───── Working data
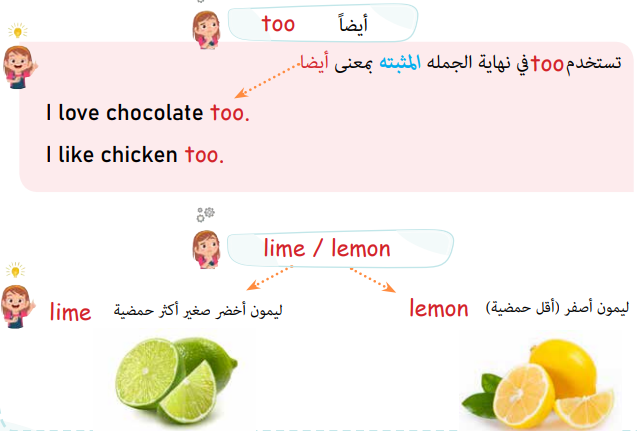Click the orange arrow pointing toward lime

tap(269, 278)
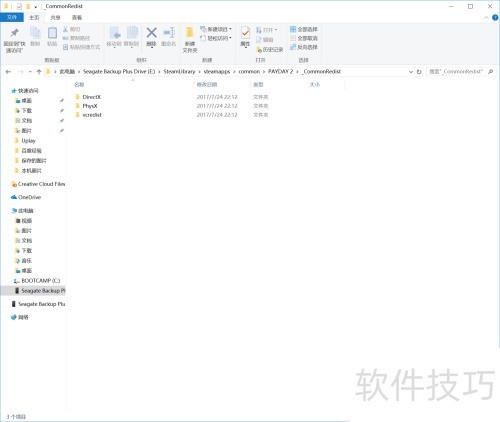Click the search _CommonRedist input box
Viewport: 500px width, 422px height.
coord(457,72)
──────────
_What is being asked_:
Reproduce every one of the entries above verbatim, line for line, omitting the pictures.

_Output_:
Click the orange arrow pointing toward lime

tap(269, 278)
Click the search _CommonRedist input box
Viewport: 500px width, 422px height.
coord(457,72)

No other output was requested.